Exercise aim:
Reproduce the listing below exactly. Pictures do not belong in the copy.

Data:

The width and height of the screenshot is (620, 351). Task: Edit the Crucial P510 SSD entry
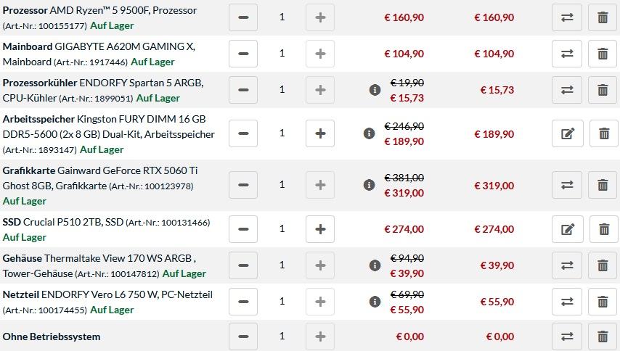coord(567,229)
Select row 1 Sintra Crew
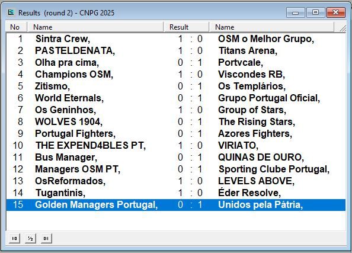This screenshot has height=253, width=352. 176,39
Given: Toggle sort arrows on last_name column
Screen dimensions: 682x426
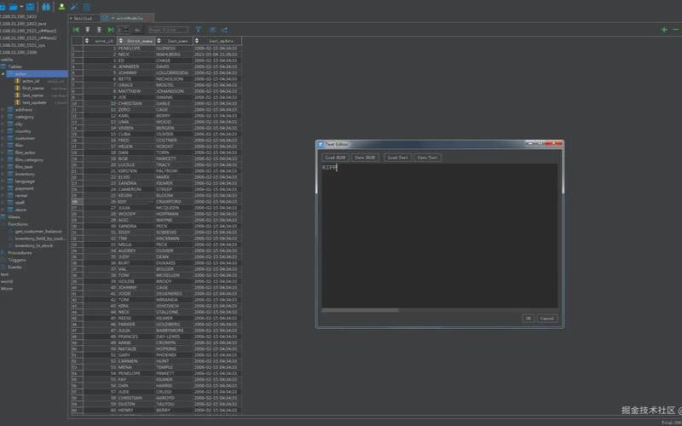Looking at the screenshot, I should [159, 41].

Answer to the problem:
The width and height of the screenshot is (620, 351). Task: Edit the Crucial P510 SSD entry
coord(567,229)
Select row 1 Sintra Crew
This screenshot has height=253, width=352. 176,39
Given: Toggle sort arrows on last_name column
Screen dimensions: 682x426
Looking at the screenshot, I should [159, 41].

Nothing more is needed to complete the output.